Their property was in Hampshire, not far from where I grew up, but in a totally different landscape high up on a flinty hill on the edge of downland. A thatched, low-slung cottage dating to the 1500’s set the scene and Priscilla approached everything with the care of ensuring that every mark we made felt right in this place. At the time she was the creative director of The Conran Shop and she had the rigour of her brother Terence. With her buyer’s eye everything was considered and she taught me about connections and going deep into an idea to find the thing that captures its essence. Antonio was also a central part of how the brief came together and the garden focused itself around a productive heart from which we later ate heartily. There was a simple hedged enclosure to provide shelter for a kitchen garden with fruits and herbs and hard to come by vegetables, an orchard, a nuttery and a yard full of lavender, tree lupins and oxeye daisies.
We would discuss plans and progress over a simple but delicious lunch cooked and often foraged by Antonio. Mushrooms and filberts from the woods in autumn, hop shoots and wild garlic in the spring. The conversation usually revolved around authenticity, of distilling the spirit of the place and its particularities, and of attention to detail. The curtains in the house were raw muslin and unhemmed, the paintwork just undercoat so that it looked chalky. Hazel we harvested ourselves from the coppice to weave a bower for the rose around the door or to cut stakes for the apples. Tree ties were made from hessian and nothing was used that wasn’t biodegradable. Over the five years we worked together I learned a lot in the doing whilst helping to make this place.
Antonio had a cutting of the Strawberry Grape given by a friend in Italy. He told me about the wine made from them called Fragolino and of the particular taste of the fruit eaten from the vine. I had never encountered it before, but we found a warm spot against the woodshed where it thrived and fruited well after just a couple of years. Sure enough, when darkened by late summer sun, the fruit yielded an unusual flavour.
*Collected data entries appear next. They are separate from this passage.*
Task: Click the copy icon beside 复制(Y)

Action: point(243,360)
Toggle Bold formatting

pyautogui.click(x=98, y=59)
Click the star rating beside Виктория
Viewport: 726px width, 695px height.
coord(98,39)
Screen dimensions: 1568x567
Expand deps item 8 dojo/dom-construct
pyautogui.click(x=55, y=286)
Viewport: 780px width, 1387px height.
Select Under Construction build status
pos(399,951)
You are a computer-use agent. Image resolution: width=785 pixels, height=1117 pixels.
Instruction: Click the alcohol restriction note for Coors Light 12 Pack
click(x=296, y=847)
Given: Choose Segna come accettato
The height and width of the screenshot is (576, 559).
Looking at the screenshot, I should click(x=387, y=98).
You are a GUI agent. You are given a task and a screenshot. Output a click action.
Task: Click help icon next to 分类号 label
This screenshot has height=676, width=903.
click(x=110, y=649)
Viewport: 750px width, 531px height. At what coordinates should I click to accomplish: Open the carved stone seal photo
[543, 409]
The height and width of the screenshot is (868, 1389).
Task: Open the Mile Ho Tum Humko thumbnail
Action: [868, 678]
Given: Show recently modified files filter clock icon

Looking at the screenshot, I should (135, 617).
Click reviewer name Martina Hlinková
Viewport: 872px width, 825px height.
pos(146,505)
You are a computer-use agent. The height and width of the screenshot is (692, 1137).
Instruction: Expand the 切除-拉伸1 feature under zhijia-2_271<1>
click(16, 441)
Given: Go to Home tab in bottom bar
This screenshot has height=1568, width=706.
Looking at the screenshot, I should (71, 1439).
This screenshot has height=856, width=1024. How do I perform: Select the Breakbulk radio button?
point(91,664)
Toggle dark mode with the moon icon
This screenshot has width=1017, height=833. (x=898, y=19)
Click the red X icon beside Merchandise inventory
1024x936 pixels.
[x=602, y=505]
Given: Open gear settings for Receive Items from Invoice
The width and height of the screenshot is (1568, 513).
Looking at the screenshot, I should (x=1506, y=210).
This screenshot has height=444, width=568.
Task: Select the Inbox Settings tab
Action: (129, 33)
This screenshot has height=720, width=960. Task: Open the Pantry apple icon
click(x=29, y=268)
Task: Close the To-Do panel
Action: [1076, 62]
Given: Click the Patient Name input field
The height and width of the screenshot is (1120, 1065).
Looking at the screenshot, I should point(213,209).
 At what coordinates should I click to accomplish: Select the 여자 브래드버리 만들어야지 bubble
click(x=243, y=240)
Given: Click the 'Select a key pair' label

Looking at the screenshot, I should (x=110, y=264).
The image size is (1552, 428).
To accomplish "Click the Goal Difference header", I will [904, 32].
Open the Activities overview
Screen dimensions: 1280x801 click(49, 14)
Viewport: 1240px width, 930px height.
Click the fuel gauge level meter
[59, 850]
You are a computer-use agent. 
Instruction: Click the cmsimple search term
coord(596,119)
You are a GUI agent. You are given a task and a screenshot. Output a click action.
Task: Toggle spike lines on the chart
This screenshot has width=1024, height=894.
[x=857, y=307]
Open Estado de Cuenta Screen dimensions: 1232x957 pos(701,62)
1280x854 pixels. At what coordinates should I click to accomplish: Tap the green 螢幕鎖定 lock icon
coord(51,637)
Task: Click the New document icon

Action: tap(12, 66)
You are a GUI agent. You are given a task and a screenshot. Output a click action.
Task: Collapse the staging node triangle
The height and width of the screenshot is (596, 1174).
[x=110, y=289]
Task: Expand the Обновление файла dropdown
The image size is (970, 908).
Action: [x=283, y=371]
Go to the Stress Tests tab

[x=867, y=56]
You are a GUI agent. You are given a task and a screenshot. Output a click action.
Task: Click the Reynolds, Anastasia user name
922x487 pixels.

Something between strawberries and bubblegum and certainly not an obvious choice for a table grape. But its ease and readiness in our climate and its good clean behaviour have kept it a place in my heart.
At his invitation I took my own hardwood cuttings from Antonio’s plant as soon as the leaves dropped. The thickness of a pencil, but a little longer, with a sloping cut above a bud to throw the water off in winter and a horizontal cut immediately below a bud, the summer sugars will convert all their energy into root by springtime. In a year you have a new plant, which in two will be ready for its new home. That first plant scrambled over the roof of my flat in Bonnington Square, a cutting taken from that competed with Virginia creeper to smother the trellis at the end of our Peckham garden, and now I have a plant tucked in the most sheltered corner we have next to the outdoor kitchen, where we are encouraging it to grow up and soften the roofline of the building. Over the years I have passed on countless rooted cuttings from my own plant to friends and clients and always with the memory of that first gifting from Antonio, so they are given with the good feelings attached to that memory I describe here. All we need now is a little more sunshine to make good the promise.